After that, Chyna defended the Intercontinental Championship against Chris Jericho. They immediately started attacking each other when Jericho shoved down Chyna's manager Miss Kitty. Both women then kicked Jericho to the outside of the ring as Chyna jumped out and threw Jericho into the stairs. Jericho taunted and teased Miss Kitty throughout the match and even kissed her on one occasion. Kitty started fighting Jericho as Chyna fought back with a Spear and an Irish whip into the ring post. However, Jericho quickly regained momentum and Powerbombed her for a near-fall.
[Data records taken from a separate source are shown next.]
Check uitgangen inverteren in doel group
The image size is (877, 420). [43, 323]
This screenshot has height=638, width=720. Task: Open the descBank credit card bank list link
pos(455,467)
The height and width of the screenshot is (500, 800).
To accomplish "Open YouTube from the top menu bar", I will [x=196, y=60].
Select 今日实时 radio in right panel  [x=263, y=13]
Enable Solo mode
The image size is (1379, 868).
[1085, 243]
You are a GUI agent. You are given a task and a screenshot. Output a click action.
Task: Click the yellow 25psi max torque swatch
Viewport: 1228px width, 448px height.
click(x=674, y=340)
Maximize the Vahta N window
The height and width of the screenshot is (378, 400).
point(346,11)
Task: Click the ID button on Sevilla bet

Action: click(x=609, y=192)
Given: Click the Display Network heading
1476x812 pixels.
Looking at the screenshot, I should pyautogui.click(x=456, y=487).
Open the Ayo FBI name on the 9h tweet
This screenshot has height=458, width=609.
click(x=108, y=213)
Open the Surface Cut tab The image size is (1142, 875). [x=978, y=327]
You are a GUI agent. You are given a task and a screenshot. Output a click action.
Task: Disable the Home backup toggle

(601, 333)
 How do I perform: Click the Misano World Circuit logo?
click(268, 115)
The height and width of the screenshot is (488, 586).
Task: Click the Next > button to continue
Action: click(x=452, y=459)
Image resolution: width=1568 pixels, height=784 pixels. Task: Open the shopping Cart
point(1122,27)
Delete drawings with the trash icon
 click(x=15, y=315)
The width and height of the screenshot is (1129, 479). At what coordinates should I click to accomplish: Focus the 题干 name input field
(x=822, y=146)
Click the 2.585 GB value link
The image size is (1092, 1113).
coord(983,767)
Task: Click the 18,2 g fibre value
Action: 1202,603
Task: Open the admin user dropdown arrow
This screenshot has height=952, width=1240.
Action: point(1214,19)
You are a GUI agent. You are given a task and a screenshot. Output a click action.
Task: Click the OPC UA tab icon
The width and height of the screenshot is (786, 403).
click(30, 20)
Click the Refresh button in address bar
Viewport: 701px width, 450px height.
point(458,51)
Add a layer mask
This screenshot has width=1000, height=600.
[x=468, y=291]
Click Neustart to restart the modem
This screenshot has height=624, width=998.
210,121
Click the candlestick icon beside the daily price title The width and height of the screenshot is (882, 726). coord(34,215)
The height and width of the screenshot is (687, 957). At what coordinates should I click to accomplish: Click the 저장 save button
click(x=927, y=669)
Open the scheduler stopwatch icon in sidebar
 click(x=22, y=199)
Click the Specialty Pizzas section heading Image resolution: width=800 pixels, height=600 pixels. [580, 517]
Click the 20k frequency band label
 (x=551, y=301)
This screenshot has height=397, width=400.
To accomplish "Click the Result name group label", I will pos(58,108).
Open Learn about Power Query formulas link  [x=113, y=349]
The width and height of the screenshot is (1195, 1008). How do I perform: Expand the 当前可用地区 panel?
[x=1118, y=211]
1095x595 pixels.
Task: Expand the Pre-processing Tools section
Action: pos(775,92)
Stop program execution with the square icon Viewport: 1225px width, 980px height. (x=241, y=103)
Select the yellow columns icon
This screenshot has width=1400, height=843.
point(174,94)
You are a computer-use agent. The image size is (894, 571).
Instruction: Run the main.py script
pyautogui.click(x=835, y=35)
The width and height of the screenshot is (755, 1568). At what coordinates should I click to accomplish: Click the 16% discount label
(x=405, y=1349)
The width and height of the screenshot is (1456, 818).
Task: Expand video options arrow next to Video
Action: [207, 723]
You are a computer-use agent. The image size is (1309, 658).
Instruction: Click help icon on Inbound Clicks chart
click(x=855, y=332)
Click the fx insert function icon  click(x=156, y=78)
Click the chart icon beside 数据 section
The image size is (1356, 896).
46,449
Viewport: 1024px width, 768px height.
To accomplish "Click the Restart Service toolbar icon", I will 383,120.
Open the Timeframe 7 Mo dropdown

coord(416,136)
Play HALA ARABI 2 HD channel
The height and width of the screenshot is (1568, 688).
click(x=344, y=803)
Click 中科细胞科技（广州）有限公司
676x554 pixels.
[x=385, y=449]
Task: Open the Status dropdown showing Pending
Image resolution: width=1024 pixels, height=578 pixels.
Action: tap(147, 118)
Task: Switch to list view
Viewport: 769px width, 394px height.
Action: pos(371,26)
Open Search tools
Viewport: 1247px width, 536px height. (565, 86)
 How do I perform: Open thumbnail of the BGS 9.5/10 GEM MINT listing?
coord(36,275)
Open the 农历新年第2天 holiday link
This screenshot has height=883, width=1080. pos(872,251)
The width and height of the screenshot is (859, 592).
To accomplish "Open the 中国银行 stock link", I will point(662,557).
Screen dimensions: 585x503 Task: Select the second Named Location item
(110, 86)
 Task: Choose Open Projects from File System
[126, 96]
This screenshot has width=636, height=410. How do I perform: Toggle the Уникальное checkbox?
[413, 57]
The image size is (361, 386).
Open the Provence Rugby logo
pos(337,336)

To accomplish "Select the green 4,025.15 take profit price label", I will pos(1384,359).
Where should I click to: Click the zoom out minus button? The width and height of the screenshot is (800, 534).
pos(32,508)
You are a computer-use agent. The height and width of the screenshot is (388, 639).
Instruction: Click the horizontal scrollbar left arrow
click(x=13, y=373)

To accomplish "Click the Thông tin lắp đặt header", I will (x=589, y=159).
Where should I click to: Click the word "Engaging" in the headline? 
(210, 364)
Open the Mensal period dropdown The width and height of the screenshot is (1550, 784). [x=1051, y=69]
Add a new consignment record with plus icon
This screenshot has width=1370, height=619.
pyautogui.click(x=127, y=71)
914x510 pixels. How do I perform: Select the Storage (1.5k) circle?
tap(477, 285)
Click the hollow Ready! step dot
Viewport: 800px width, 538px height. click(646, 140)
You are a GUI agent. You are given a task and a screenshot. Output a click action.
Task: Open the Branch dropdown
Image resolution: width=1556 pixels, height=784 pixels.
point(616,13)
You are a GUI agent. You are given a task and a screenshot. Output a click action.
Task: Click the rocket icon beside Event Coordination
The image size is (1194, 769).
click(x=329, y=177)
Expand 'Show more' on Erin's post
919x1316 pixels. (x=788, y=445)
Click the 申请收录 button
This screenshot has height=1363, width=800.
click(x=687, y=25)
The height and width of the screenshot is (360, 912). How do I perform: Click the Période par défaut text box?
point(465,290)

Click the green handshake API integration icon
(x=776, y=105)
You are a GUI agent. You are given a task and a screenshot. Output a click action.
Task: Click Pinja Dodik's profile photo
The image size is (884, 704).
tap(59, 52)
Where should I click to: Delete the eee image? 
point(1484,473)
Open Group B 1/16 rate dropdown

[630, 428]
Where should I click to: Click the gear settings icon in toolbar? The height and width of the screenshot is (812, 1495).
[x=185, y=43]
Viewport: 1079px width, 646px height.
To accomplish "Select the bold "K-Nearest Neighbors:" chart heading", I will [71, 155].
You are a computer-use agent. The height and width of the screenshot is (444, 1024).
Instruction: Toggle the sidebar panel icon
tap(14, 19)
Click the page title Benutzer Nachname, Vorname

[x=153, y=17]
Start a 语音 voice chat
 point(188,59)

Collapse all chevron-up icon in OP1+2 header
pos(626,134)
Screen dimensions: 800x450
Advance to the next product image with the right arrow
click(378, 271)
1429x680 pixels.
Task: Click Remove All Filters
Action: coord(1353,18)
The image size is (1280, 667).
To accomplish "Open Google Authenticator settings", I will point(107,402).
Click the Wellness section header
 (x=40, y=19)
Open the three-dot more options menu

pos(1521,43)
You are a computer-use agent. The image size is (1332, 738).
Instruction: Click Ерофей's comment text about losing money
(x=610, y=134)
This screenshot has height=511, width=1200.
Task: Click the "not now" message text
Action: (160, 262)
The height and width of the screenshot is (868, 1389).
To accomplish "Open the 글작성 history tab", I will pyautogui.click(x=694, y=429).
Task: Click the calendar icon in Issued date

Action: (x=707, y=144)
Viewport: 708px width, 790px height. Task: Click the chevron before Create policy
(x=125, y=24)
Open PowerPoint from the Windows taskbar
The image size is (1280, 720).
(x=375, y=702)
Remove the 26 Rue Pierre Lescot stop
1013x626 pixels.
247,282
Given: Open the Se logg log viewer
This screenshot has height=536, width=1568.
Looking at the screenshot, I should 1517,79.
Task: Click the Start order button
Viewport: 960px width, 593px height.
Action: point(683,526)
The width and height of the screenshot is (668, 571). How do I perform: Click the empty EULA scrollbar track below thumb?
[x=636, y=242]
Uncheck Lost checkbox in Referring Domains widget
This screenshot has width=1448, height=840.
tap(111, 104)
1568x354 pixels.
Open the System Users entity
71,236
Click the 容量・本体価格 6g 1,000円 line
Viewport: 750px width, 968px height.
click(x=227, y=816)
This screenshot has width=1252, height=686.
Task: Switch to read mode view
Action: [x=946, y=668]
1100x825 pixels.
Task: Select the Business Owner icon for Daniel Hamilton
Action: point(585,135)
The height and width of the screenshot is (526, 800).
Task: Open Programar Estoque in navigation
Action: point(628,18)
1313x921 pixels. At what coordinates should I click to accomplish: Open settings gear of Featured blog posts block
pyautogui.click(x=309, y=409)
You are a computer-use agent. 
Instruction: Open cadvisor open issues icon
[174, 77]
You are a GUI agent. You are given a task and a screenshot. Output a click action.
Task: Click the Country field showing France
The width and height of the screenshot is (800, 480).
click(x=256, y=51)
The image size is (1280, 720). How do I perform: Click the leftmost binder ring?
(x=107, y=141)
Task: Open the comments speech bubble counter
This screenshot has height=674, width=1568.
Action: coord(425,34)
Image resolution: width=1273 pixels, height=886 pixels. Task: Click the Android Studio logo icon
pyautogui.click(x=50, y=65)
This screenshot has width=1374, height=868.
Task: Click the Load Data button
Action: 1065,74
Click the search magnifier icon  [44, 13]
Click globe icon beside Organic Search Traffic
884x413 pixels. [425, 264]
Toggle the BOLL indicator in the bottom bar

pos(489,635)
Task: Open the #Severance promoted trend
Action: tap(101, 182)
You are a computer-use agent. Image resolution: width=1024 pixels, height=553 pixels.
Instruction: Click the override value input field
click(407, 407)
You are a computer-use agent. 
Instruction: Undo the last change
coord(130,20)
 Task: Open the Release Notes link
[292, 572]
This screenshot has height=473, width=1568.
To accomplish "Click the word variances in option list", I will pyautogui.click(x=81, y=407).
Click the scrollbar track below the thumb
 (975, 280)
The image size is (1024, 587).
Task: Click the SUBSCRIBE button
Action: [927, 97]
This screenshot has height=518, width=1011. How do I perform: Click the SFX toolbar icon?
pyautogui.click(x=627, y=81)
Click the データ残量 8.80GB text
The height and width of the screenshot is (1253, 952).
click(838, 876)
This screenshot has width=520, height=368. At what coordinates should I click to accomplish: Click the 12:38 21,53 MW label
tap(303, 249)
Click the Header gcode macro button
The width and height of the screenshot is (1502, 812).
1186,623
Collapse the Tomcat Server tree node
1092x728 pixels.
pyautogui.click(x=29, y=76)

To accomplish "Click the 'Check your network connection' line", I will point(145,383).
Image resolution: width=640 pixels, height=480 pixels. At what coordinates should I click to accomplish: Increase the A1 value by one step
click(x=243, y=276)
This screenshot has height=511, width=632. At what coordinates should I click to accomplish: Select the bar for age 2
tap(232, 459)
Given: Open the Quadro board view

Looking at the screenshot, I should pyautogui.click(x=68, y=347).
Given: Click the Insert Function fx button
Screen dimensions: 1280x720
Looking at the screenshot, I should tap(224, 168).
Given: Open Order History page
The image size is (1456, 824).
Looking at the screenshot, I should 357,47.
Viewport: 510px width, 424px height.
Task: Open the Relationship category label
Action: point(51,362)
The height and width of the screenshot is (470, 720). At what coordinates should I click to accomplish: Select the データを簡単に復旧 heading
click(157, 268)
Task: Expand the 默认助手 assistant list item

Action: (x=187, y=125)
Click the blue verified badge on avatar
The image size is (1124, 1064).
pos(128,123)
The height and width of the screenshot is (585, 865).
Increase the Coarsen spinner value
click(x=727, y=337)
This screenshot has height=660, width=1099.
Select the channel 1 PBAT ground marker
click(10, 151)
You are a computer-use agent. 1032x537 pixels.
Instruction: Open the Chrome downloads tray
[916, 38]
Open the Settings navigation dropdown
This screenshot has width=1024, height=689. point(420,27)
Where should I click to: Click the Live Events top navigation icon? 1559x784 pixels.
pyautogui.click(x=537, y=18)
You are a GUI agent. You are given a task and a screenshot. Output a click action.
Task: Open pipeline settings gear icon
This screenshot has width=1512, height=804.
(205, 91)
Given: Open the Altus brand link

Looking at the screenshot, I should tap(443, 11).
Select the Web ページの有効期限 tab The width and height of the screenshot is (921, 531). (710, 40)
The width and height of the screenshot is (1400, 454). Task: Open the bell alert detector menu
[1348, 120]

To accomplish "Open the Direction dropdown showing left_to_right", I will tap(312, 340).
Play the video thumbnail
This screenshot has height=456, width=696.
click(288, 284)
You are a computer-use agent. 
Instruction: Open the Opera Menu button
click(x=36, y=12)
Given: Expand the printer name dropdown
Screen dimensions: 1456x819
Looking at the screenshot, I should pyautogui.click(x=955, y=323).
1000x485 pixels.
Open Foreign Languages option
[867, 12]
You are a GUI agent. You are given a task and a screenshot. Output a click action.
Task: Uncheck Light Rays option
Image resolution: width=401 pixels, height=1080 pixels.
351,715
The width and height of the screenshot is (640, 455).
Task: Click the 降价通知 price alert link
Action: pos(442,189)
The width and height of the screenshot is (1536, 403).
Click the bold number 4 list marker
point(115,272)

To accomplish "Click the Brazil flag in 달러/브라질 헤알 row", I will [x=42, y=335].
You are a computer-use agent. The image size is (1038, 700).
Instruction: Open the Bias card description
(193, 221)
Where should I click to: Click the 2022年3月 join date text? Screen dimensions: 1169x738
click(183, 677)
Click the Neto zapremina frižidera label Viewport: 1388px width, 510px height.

Jericho then attempted a Lionsault, but Chyna avoided the move and attacked Jericho. She then hit Jericho with a DDT and accidentally attacked the referee. Jericho took advantage and nailed Chyna with the championship belt. Chyna hit Jericho with a Pedigree and then attempted a Hurricanrana, but Jericho countered it into a Walls of Jericho. Jericho then placed Chyna on the top rope, but Miss Kitty distracted the referee as Chyna hit Jericho with a Low Blow and a Pedigree from the top turnbuckle to win the match and retain the Intercontinental Championship.

Next, a Survivor Series match pitted Edge & Christian and the Hardy Boyz (Matt Hardy and Jeff Hardy) against Too Cool (Scotty 2 Hotty and Grand Master Sexay) and the Holly Cousins (Hardcore Holly and Crash Holly). Hardcore Holly pinned Edge with a Schoolboy and Scotty pinned Matt Hardy after a Tornado DDT. Jeff Hardy pinned Scotty after a 450° Splash but was eliminated after Grand Master Sexay hit a Tennessee Jam. Christian then eliminated Grand Master Sexay after a Diving Reverse DDT and Crash Holly after an Impaler but was quickly pinned by Hardcore Holly with a Victory Roll. Hardcore Holly was the sole survivor.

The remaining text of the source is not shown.